Conférences

Enseigner la mer

Christian Lecoq
Inspecteur général de l’Education nationale, professeur des Universités, associé à l’Université de Paris Sorbonne

Le 05-11-2014

En introduction M. Lecoq cite quelques passages d’un manuel distribué aux troupes britanniques lors de leur arrivée en France en 1944 et destiné à leur faire connaître ce pays. Celui-ci, est-il mentionné, dispose de 3 200 km de côtes, il a de « belles flottes de guerre et de commerce », cependant ces avantages « … n’ont pas réussi à convaincre les Français de l’importance de la mer. » Pourquoi ? Sans doute, assure M. Lecoq, parce que la mer n’est pas assez présente dans l’enseignement.

En 1973 le recteur Legohérel a présenté un rapport sur les possibilités d’introduire l’enseignement de la mer dans les établissements secondaires français. Ce travail a encouragé quelques initiatives intéressantes comme l’instauration des classes de mer dans les collèges dans le cadre général de « Projets d’action éducative », mais ces projets sont peu nombreux, partiels, éclatés. Dans les lycées il n’y a aucune attention particulière portée à la mer car tout l’enseignement vise à la préparation du baccalauréat. Au total, dans notre enseignement, l’approche de la mer demeure ponctuelle, partielle, éclatée.

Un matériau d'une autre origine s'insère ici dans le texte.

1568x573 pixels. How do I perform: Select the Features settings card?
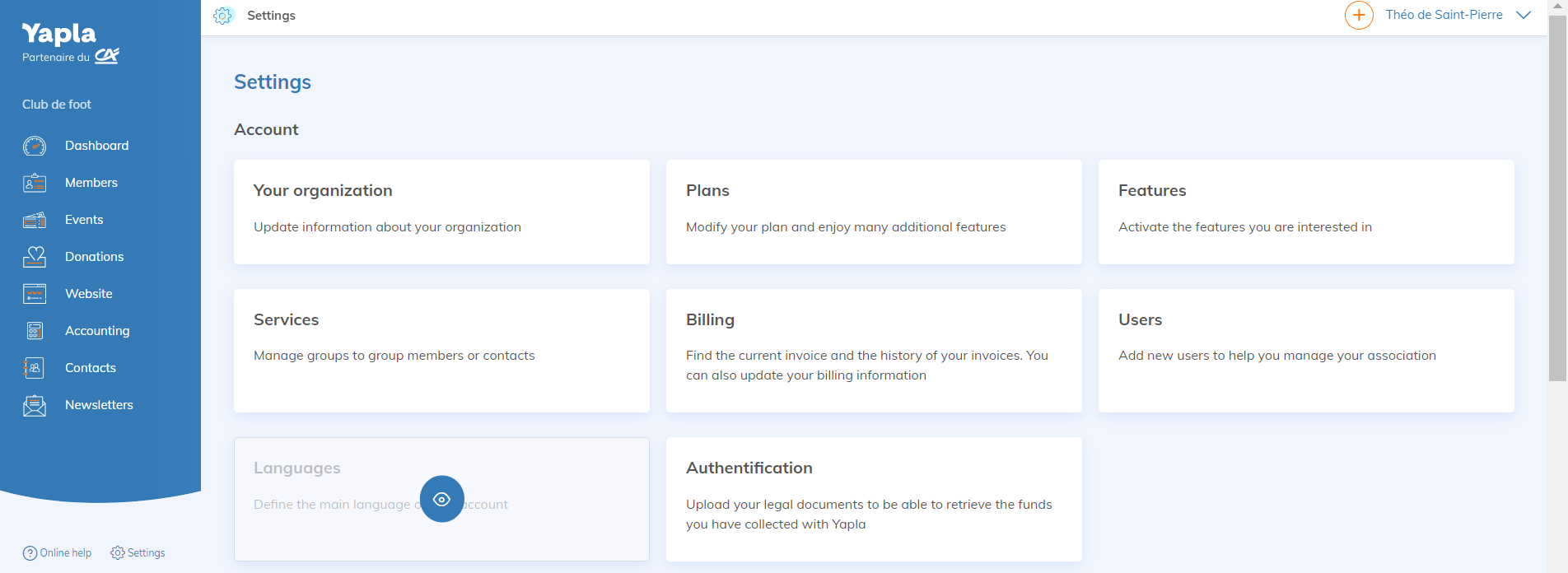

Depuis 2010, M. Lecoq a engagé un travail visant à introduire la mer dans les enseignements secondaires. En 2013, il a proposé de mettre à profit la refonte des programmes pour introduire une dimension maritime, ainsi à l’occasion de la présentation d’événements contemporains comme la guerre des Balkans et les conflits dans le golfe Arabo-Persique, ou encore de persuader les enseignants de choisir leurs exemples en relation avec la mer.

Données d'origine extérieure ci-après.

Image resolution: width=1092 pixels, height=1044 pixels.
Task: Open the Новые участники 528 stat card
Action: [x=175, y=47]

Il propose trois démarches :

La première est d’essayer de faire prendre conscience aux jeunes Français de la dimension maritime contemporaine. Nous vivons actuellement la découverte de la « maritimisation » dans l’opinion française avec un passage de la préoccupation de la défense des frontières terrestres à celle des limites maritimes. Il faut répondre à une demande de la part des lycéens qui s’interrogent plus ou moins confusément sur la composition du territoire et sur la place de la mer comme ouverture vers de nouvelles possibilités. Dans cette pratique pédagogique il est possible de prendre appui sur les développements récents des programmes de géographie qui font une grande place à l’étude des territoires et à l’examen des conflits. Enfin il faut suivre avec attention des initiatives comme celle de Christian Buchet avec les « Mardis de la mer et des océans », celle de Francis Vallat avec le Cluster maritime français et les travaux du Centre d’enseignement maritime.

La deuxième démarche est l’ouverture des programmes d’enseignement d’histoire et de géographie aux questions maritimes. Il faut d’abord formuler deux remarques générales : 1° la formulation des programmes répond à des exigences disciplinaires qu’il est impératif de respecter ; 2° les sujets maritimes sont communs à plusieurs disciplines, par exemple la mer dans l’art ou encore la marine dans la culture scientifique et technique. Dans les programmes refondus récemment sept à huit millions d’élèves apprennent la mer, ainsi en classe de sixième « Habiter la planète – habiter les littoraux » ; en cinquième « Gérer les océans » ; en troisième « Rôle maritime et mondial de la France » et « Grands conflits maritimes » ; en seconde « Les grandes découvertes » ; en terminale technique « Technologie des transports maritimes » et dans toutes les séries, la première partie est intitulée « Territoires de la mondialisation », et à l’intérieur de celle-ci le premier chapitre a pour thème « Les espaces maritimes ».

La troisième démarche vise à introduire l’enseignement des sujets portant sur les mers et océans dans le système éducatif en général. Celui-ci repose sur trois éléments : les programmes, les épreuves, la formation des maîtres, et il faut introduire la dimension maritime dans chacun de ceux-ci. Comment ? D’abord en essayant de les rapprocher des éléments de la recherche ; ensuite en poursuivant une réflexion didactique, ainsi examiner à quel moment il est nécessaire d’enseigner les approfondissements ; enfin, il faut une dimension pédagogique. Celle-ci est en cours d’élaboration avec l’inscription de la question : « Géographie des mers et des océans » au programme des concours de recrutement des enseignants à partir de 2016 ; avec l’édition de l’outil Enseigner la mer, dans la collection Trait d’union, contenant des applications pédagogiques et une documentation immédiatement accessible pour les enseignants.

En conclusion, M. Lecoq insiste sur la nécessité d’enseigner les mers et les océans sans chercher à mettre une hiérarchie quelconque, tout en présentant les techniques les plus contemporaines. Cette inflexion devrait donner aux élèves une vision du monde peut-être plus « moderne » que celle qui est présentée actuellement et en tout cas elle est fort différente.